Pallotta had been one of the country’s most successful promoters of charitable events. But criticism grew as the company expanded and began aggressively promoting itself. Its events are characterized by emotional opening and closing ceremonies, slick marketing and creature comforts for participants, including cucumber eye masks and massages. Expenses run into the millions, though net proceeds are often high, too. But recently, many riders and walkers have complained that the events’ purity has been clouded by excessive promotion. At walks and rides attended by survivors and relatives of people with breast cancer and AIDS, vans were set up marketing the company’s other events and selling books by founder Dan Pallotta.
………
Pallotta, though, has lost numerous clients this year.

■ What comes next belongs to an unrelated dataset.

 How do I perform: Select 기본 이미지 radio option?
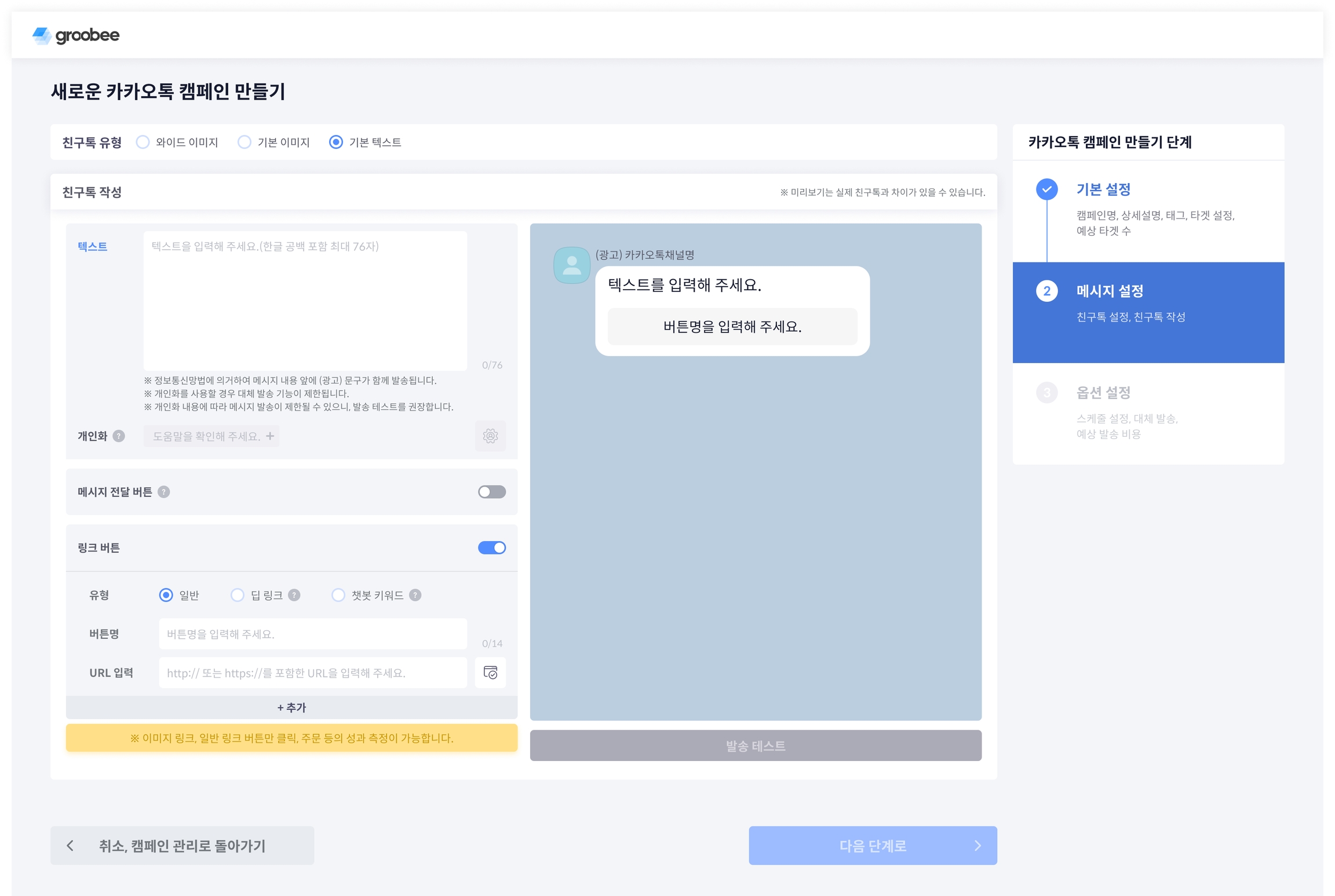pyautogui.click(x=245, y=142)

This spring, Avon Products announced that it would no longer use the company to produce its three-day breast cancer walks and would launch its own walkathons. After seven years of collaboration, Food & Friends decided to hold its own bike event next year. The huge Heartland AIDSRide across the Midwest also is being dropped.
So he is a f%$#ing serial narcissist who put on lavish charity events for the purpose of his own self-aggrandizement, and so his business imploded.
His response is to go on TED and suggest that the way to improve our charities is to throw more money at those overpaid narcissistic sociopaths who are our looting class.
Just beautiful.
* My background:
- I audited my university (UMass Amherst) as a part of a student government committee.
- I founded a not-for-profit, and successfully took it thorugh the 501(c)3 process.
- My experience was that a laser-like focus on aggressive growth and increased prestige is achieved at the expense of quality services.
- That, as numerous behavioral economics studies have shown (Dan Ariely, for one), very high levels of compensation are associated with DECREASED performance.